◆ WHAT IS REQUIRED: Every entry should be given again exactly, with nothing dropped.

◆ EXTRACTED DATA:

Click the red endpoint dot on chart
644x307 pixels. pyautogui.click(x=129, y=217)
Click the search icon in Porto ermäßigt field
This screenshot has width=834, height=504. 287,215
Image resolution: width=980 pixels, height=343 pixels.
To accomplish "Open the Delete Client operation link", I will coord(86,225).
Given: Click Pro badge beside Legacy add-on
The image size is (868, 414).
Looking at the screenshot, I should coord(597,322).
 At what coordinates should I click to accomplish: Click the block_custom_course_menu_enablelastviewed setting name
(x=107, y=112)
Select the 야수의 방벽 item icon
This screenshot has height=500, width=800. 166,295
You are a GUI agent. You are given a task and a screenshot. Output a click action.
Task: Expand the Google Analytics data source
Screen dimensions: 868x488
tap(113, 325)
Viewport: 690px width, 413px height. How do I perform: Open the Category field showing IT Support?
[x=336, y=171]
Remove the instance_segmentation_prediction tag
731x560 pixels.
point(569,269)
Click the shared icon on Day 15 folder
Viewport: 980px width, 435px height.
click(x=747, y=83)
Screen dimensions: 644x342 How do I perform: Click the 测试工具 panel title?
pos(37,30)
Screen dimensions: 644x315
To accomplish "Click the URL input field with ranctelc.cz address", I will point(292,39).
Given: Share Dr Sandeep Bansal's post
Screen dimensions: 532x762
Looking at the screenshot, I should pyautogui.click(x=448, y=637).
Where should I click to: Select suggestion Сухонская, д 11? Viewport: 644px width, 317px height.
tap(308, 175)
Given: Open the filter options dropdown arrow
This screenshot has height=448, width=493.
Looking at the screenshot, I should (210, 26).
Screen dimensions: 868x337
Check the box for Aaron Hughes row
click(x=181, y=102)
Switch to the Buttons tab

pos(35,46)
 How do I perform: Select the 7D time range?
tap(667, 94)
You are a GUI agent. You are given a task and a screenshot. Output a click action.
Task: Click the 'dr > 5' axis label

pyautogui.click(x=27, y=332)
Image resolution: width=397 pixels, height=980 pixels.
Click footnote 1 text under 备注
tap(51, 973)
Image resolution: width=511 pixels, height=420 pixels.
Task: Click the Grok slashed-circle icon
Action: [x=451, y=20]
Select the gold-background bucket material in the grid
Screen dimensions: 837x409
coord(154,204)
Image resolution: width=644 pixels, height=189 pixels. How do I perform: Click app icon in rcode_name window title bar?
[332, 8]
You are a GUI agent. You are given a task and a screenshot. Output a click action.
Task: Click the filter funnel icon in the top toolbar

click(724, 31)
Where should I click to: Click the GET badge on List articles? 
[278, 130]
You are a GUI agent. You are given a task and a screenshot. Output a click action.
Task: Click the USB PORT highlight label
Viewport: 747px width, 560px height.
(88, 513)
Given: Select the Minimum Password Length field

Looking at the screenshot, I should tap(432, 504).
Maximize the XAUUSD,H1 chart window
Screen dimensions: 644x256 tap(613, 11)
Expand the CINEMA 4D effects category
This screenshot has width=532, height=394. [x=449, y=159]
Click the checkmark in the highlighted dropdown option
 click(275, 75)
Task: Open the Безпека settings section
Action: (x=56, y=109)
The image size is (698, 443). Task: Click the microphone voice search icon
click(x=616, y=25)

◆ YOUR RESPONSE:
Click the red endpoint dot on chart
644x307 pixels. pyautogui.click(x=129, y=217)
Click the search icon in Porto ermäßigt field
This screenshot has width=834, height=504. 287,215
Image resolution: width=980 pixels, height=343 pixels.
To accomplish "Open the Delete Client operation link", I will coord(86,225).
Given: Click Pro badge beside Legacy add-on
The image size is (868, 414).
Looking at the screenshot, I should coord(597,322).
 At what coordinates should I click to accomplish: Click the block_custom_course_menu_enablelastviewed setting name
(x=107, y=112)
Select the 야수의 방벽 item icon
This screenshot has height=500, width=800. 166,295
You are a GUI agent. You are given a task and a screenshot. Output a click action.
Task: Expand the Google Analytics data source
Screen dimensions: 868x488
tap(113, 325)
Viewport: 690px width, 413px height. How do I perform: Open the Category field showing IT Support?
[x=336, y=171]
Remove the instance_segmentation_prediction tag
731x560 pixels.
point(569,269)
Click the shared icon on Day 15 folder
Viewport: 980px width, 435px height.
click(x=747, y=83)
Screen dimensions: 644x342 How do I perform: Click the 测试工具 panel title?
pos(37,30)
Screen dimensions: 644x315
To accomplish "Click the URL input field with ranctelc.cz address", I will point(292,39).
Given: Share Dr Sandeep Bansal's post
Screen dimensions: 532x762
Looking at the screenshot, I should pyautogui.click(x=448, y=637).
Where should I click to: Select suggestion Сухонская, д 11? Viewport: 644px width, 317px height.
tap(308, 175)
Given: Open the filter options dropdown arrow
This screenshot has height=448, width=493.
Looking at the screenshot, I should (210, 26).
Screen dimensions: 868x337
Check the box for Aaron Hughes row
click(x=181, y=102)
Switch to the Buttons tab

pos(35,46)
 How do I perform: Select the 7D time range?
tap(667, 94)
You are a GUI agent. You are given a task and a screenshot. Output a click action.
Task: Click the 'dr > 5' axis label

pyautogui.click(x=27, y=332)
Image resolution: width=397 pixels, height=980 pixels.
Click footnote 1 text under 备注
tap(51, 973)
Image resolution: width=511 pixels, height=420 pixels.
Task: Click the Grok slashed-circle icon
Action: [x=451, y=20]
Select the gold-background bucket material in the grid
Screen dimensions: 837x409
coord(154,204)
Image resolution: width=644 pixels, height=189 pixels. How do I perform: Click app icon in rcode_name window title bar?
[332, 8]
You are a GUI agent. You are given a task and a screenshot. Output a click action.
Task: Click the filter funnel icon in the top toolbar

click(724, 31)
Where should I click to: Click the GET badge on List articles? 
[278, 130]
You are a GUI agent. You are given a task and a screenshot. Output a click action.
Task: Click the USB PORT highlight label
Viewport: 747px width, 560px height.
(88, 513)
Given: Select the Minimum Password Length field

Looking at the screenshot, I should tap(432, 504).
Maximize the XAUUSD,H1 chart window
Screen dimensions: 644x256 tap(613, 11)
Expand the CINEMA 4D effects category
This screenshot has width=532, height=394. [x=449, y=159]
Click the checkmark in the highlighted dropdown option
 click(275, 75)
Task: Open the Безпека settings section
Action: (x=56, y=109)
The image size is (698, 443). Task: Click the microphone voice search icon
click(x=616, y=25)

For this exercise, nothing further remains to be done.